On Behalf of | Aug 28, 2023 | Trusts

It’s understandable that when someone has worked their whole life and saved their money for a comfortable retirement and to leave a legacy to their heirs, the last thing they want is for all their assets to be used for long-term care.

Many people probably realize that Minnesota has a five-year lookback period. Some may have heard that assets transferred to a trust are not considered during the lookback period.

Is that true?

Different kinds of trusts are treated differently

Minnesota’s Department of Human Services has an extensive list for determining if the assets in a trust are considered available, unavailable, or meet one of the exclusions, such as:

  • When the trust was established
  • Who established the trust
  • Whose assets funded the trust
  • Who is the beneficiary

A client-funded trust is a living trust funded by the individual or their spouse. With a revocable trust fund, the grantor can make changes at any time. Therefore, all the assets are considered to be available for the five-year lookback.

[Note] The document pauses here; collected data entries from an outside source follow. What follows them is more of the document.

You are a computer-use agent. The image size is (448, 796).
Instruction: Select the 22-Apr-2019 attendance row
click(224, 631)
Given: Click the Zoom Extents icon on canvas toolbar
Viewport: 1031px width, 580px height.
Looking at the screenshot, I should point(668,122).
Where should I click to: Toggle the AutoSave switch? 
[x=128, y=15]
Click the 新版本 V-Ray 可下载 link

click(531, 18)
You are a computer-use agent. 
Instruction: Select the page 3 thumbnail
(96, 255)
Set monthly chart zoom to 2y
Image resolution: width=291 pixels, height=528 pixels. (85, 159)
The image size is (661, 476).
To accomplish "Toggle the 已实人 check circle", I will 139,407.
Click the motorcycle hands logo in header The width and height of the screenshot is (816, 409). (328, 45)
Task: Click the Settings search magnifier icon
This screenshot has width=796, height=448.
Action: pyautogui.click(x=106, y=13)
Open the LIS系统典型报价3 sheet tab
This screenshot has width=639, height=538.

An irrevocable trust means that once the grantor creates the fund, they can no longer have access to the assets. If anything is transferred into the fund before the five years, they are not typically counted towards Medicaid eligibility. However, any transfers made into the trust during that period could result in a transfer penalty.

Special needs and pooled trusts benefit individuals with disabilities. There is no penalty for assets transferred during the lookback period, and the assets within the trust are unavailable when determining eligibility for Medicaid.

Minnesota’s regulations regarding trusts and Medicaid eligibility are very complicated. If you are considering making trusts a part of your estate plan, it’s wisest to work with someone who can guide you in making the best decision for your situation.